COLMAR (TREVISSE)

                                       " Colmar, 1979" de Jean-Louis Trévisse

                                                   ( encre de Chine, 12,30 x 19 cm )

 

 

Destin tragique d'un homme qui tente d'éviter sa chute. Son bras droit, qui s'étire dangereusement dans le vide, au bord d'un précipice, risque de l'entraîner dans le néant. Mais il est toujours conscient: son oreille gauche anormalement grossie entend le fracas du dehors et sa bouche étrangement grande ouverte laisse apparaître une seule dent et profère des sons qui sont incompréhensibles parce que inarticulées…

Cet homme est comme noyé dans un magma de formes en fusion. Il accompagne (ou subit) les poussées et les convulsions d'une géologie embryonnaire. Tout seul il ne peut se libérer du maelström de ces formes étranges qui l'encerclent de toutes parts et l'enfoncent dans un labyrinthe dépourvu de sortie.

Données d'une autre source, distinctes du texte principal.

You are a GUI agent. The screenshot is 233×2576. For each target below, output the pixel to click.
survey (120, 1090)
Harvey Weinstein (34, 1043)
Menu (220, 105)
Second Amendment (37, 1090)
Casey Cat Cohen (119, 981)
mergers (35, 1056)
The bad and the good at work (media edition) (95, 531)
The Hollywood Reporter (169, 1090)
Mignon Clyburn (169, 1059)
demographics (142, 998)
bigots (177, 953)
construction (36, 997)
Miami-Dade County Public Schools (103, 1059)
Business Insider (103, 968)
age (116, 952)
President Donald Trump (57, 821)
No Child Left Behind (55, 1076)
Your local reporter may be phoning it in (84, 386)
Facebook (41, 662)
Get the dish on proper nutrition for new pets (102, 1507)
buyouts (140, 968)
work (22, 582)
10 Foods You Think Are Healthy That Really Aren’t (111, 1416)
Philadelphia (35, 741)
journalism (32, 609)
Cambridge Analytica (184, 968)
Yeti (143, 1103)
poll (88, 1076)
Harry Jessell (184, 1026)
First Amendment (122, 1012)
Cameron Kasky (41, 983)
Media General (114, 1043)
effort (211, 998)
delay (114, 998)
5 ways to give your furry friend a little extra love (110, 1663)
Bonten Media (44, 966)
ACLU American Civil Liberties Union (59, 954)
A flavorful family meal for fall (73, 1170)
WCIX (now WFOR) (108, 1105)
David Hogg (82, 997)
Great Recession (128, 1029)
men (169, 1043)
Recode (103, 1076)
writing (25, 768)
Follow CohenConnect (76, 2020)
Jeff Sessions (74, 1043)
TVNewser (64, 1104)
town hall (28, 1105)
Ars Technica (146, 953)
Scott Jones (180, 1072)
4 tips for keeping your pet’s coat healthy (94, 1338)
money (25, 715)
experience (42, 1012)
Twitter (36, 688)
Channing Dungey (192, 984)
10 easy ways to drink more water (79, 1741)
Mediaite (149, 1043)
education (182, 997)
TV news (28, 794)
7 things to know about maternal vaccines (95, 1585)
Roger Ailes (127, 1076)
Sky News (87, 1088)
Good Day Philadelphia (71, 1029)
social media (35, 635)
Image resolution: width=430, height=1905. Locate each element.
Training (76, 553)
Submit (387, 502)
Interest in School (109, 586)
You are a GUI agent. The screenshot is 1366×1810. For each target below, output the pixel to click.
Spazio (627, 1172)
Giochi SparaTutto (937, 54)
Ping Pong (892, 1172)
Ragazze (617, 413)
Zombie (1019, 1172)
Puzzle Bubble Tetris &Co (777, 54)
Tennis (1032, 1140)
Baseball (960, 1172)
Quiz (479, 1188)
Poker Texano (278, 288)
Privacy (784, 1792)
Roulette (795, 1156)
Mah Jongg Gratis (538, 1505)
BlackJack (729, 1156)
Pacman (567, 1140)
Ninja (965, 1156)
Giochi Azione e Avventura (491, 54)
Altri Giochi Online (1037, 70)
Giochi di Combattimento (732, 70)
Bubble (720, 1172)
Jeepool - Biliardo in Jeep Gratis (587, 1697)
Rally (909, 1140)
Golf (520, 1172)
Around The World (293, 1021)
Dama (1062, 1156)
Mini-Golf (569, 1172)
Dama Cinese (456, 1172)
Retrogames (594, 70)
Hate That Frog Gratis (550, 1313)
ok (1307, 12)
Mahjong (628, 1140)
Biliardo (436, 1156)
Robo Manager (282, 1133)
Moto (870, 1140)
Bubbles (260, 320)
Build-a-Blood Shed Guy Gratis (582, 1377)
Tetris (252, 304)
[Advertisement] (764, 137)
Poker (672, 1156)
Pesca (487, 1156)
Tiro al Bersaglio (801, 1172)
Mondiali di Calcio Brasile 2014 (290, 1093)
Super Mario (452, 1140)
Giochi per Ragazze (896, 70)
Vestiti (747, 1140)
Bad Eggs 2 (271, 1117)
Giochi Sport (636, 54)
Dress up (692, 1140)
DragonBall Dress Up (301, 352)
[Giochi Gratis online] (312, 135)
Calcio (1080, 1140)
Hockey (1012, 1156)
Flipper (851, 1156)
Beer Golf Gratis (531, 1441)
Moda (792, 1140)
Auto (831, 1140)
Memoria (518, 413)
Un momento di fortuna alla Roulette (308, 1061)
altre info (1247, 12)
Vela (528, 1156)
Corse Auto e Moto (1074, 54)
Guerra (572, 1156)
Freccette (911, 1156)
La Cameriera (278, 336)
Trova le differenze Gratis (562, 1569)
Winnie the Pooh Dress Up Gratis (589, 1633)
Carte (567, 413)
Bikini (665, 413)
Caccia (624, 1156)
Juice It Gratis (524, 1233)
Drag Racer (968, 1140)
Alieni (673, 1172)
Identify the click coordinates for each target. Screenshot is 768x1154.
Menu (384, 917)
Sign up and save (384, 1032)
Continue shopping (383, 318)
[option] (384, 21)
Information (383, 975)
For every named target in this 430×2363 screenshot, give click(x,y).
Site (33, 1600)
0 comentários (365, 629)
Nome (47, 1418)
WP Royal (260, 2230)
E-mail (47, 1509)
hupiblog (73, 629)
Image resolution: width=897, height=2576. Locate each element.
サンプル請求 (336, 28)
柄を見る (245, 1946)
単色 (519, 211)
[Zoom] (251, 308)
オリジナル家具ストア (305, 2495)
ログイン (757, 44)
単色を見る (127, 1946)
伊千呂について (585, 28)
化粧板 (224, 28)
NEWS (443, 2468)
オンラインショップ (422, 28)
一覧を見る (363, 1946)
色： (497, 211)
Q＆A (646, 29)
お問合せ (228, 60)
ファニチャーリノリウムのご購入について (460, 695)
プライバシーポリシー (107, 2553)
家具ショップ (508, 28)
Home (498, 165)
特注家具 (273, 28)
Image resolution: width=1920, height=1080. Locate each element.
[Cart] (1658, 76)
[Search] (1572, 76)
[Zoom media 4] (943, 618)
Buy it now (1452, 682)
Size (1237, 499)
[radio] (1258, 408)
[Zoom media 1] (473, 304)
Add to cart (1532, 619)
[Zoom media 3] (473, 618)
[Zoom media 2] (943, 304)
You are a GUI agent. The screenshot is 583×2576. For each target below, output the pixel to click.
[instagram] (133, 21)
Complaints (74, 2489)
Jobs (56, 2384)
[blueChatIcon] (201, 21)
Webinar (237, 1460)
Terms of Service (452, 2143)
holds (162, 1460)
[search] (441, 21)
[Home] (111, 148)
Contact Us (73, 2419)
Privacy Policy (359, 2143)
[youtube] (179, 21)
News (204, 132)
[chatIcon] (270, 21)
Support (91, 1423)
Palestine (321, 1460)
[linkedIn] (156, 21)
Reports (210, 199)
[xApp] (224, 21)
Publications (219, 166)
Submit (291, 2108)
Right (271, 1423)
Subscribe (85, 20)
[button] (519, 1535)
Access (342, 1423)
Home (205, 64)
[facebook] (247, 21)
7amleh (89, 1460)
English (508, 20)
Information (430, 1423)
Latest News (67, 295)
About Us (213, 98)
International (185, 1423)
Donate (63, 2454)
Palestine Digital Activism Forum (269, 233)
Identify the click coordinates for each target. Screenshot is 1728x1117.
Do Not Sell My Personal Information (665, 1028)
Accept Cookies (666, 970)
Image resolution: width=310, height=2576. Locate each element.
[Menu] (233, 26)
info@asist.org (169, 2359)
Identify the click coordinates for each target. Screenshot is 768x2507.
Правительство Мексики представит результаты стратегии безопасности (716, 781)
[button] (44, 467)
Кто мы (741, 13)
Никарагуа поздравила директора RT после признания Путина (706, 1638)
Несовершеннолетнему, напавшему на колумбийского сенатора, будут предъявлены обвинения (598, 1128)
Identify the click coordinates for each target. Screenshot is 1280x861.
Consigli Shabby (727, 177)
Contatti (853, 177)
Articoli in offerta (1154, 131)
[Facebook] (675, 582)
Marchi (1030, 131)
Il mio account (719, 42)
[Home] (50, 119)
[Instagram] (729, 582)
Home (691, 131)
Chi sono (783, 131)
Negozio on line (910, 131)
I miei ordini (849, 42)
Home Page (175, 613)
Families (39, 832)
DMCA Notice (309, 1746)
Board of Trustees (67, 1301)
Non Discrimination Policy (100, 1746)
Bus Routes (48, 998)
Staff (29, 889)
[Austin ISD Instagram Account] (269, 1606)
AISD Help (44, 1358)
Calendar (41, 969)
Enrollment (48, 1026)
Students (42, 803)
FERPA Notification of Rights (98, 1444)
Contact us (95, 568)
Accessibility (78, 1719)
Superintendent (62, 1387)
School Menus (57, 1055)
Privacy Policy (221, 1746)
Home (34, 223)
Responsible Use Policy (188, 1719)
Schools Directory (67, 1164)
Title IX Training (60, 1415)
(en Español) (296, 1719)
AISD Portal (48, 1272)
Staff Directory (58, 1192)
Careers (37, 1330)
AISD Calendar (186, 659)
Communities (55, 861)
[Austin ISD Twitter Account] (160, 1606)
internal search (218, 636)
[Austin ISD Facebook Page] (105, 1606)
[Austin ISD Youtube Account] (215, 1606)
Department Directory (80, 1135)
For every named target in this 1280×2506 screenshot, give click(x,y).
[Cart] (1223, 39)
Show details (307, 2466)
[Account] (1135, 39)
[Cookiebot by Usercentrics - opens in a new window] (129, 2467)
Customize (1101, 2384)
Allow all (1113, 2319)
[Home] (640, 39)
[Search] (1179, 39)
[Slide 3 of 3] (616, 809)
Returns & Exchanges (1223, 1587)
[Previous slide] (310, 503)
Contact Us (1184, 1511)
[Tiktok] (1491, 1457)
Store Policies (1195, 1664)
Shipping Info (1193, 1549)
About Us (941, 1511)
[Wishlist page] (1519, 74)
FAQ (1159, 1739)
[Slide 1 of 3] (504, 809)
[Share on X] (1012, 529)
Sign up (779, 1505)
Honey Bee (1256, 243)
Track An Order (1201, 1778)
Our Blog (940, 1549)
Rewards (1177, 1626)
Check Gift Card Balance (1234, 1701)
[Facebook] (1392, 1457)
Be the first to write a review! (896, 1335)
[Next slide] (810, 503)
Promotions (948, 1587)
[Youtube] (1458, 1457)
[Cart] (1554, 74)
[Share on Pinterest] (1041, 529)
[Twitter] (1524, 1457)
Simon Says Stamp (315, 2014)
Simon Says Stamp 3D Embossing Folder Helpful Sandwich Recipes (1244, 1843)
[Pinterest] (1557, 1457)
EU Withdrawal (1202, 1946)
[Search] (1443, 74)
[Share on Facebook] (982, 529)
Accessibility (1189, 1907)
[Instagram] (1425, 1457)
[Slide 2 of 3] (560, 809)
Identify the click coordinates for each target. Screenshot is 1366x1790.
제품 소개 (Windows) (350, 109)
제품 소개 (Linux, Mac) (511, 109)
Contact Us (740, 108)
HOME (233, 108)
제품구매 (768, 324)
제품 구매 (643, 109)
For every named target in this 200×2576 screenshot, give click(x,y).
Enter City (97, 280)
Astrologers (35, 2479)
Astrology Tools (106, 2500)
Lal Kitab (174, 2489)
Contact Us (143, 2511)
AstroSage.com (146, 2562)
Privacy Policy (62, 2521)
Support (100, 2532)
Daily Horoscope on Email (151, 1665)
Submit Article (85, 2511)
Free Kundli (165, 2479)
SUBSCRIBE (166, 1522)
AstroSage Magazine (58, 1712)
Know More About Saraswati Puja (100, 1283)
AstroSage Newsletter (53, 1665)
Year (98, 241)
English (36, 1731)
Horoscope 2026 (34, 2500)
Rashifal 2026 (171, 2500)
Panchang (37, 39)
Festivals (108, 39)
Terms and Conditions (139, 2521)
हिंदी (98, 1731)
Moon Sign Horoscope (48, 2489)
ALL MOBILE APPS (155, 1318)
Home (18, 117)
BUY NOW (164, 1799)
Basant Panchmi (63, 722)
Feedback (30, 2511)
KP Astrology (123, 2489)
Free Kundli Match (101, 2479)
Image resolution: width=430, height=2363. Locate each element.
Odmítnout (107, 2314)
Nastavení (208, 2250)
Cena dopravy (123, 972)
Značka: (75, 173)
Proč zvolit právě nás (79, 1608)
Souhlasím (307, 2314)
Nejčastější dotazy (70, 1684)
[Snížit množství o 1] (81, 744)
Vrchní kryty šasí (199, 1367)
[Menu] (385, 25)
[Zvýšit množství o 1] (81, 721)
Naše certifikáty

Rien ne pourra le libérer car le jeu impitoyable de ce monde environnant ne lui laisse aucune issue entre des formes oppressantes et un graphisme très élaboré qui sous forme d'un maillage fin l'enserre comme dans un filet. 

Un monde sans vie où même la beauté du trait, sa finesse et une certaine élégance graphique  ne sauraient le sauver. Jean-Louis se jette dans cet univers comme un désespéré. Il a perdu espoir de grandir et de s'élever. Il est dans la chute et celle-ci est d'autant plus cruelle que personne ne vient le secourir. Seul avec l'alcool qui lui fait oublier passagèrement cet état tragique et les formes qui l'entourent et l'oppressent : ce sont peut-être les hommes, ses semblables, mais qui ont perdu toute forme d'humanité.

Par son pathos expressionniste, Trévisse nous révèle un monde effrayant, monstrueux voire grotesque. 

Son visage n'est en réalité que le reflet de cette tragédie qu'il vit au quotidien. Secoué de tremblements, déformé et écrasé par des intensités qui le submergent ou le traversent. Ce visage est peut-être aussi celui de l'humanité qui arrachée à la nuit de l'ignorance (les zones foncées et épaisses au-dessus de sa tête en sont le témoin) pour découvrir finalement l'horreur d'un vertige…celui du non-sens de la vie …!

PS: Jean-Louis Trévisse a réalisé ce dessin à l'encre de Chine en août 1979 dans un hôtel à Colmar (près de la gare). Il participait à des vacances en famille dans la région d'Alsace (Obernai et Colmar notamment). Ce dessin le montre dans la tourmente du doute et de sa profonde inquiétude quant à son avenir de peintre.